A string of hot days in Texas is not unusual, especially in August, but temperatures during the stretch from 13–26 August were technically above normal, and reawakened concerns about meeting peak demand next summer and beyond if demand continues to rise at its current pace.
As the heat finally reached Texas, after scorching the east coast in July, demand records fell in ERCOT and prices realised at the ISO-set cap for more than an hour, helping pull spot prices up to double what forwards had been for August 2019 earlier in the spring. With no significant volatility last August, and one of the coolest springs on record in Texas, the market had clearly settled into complacency, setting up for the rebound in prices since the start of this month. There may not be blood on the streets of Houston yet, but there is a nagging question over who, if anyone, was harmed by the high real-time prices and resulting surge in 2020 and 2021 forwards.

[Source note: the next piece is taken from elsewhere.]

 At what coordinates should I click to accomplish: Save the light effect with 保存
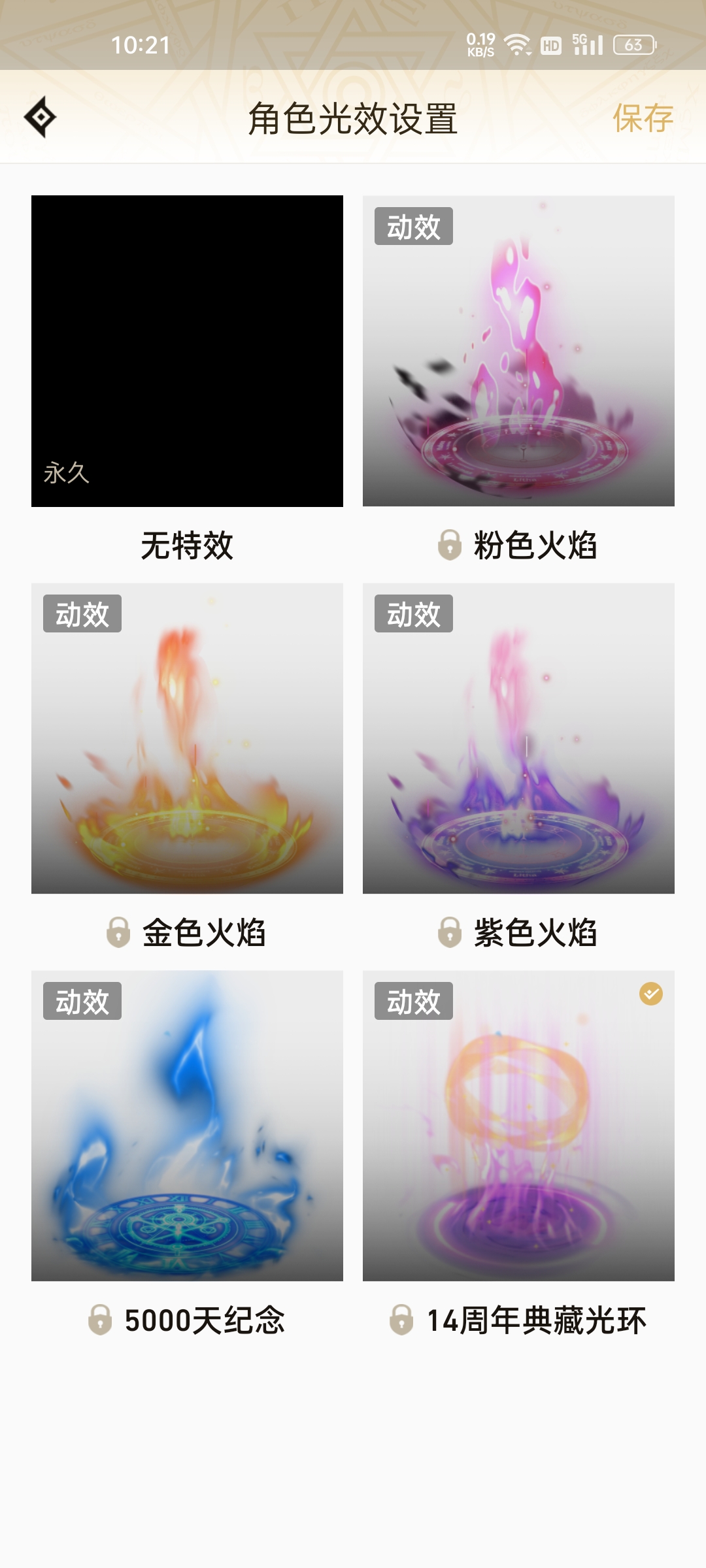[643, 118]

As expected, after a modest rebound in forwards through mid-July, there has been little movement in forward prices in the eastern markets, which are now largely in line with our view for summers, and overvalued in New England and PJM in winter. Anticipation over the upcoming changes to fast-start dispatch rules in PJM as well as memories of gas price spikes during prior years’ cold snaps could be underpinning forward winter values. The fast-start rules could be approved and implemented for a January start assuming the ISO meets its upcoming deadline and FERC approves the rules swiftly. FERC though, which starts September with only three commissioners filling five available seats, has other key market reforms in front of it as well, including those surrounding the delayed PJM capacity auction, which could delay or muddle anticipated energy price decisions.
Market prices in PJM and the Northeast, however, continue to limp along at levels representative of a very efficient, unconstrained gas-driven market, at least in summer. And demand levels outside of peak cooling load in the Mid-Atlantic region have been anaemic, posing further risk for forward prices. PJM itself lowered again, at least preliminarily, its forecast for demand through the mid-2020s, by an average of 1.3 GW. Structural load declines are not new in PJM, or the surrounding markets, and summers are clearly not pricing in any significant growth and resulting peak spikes, unlike in Texas.
The economic backdrop to this includes concerns about the impact of the trade war on growth, which would further limit any gains in electricity usage, especially in coastal and southern states heavily involved in exports. But regional industrial activity, after slowing last spring, has at least stabilised based on New York and Philadelphia Federal Reserve manufacturing surveys (Fig 30).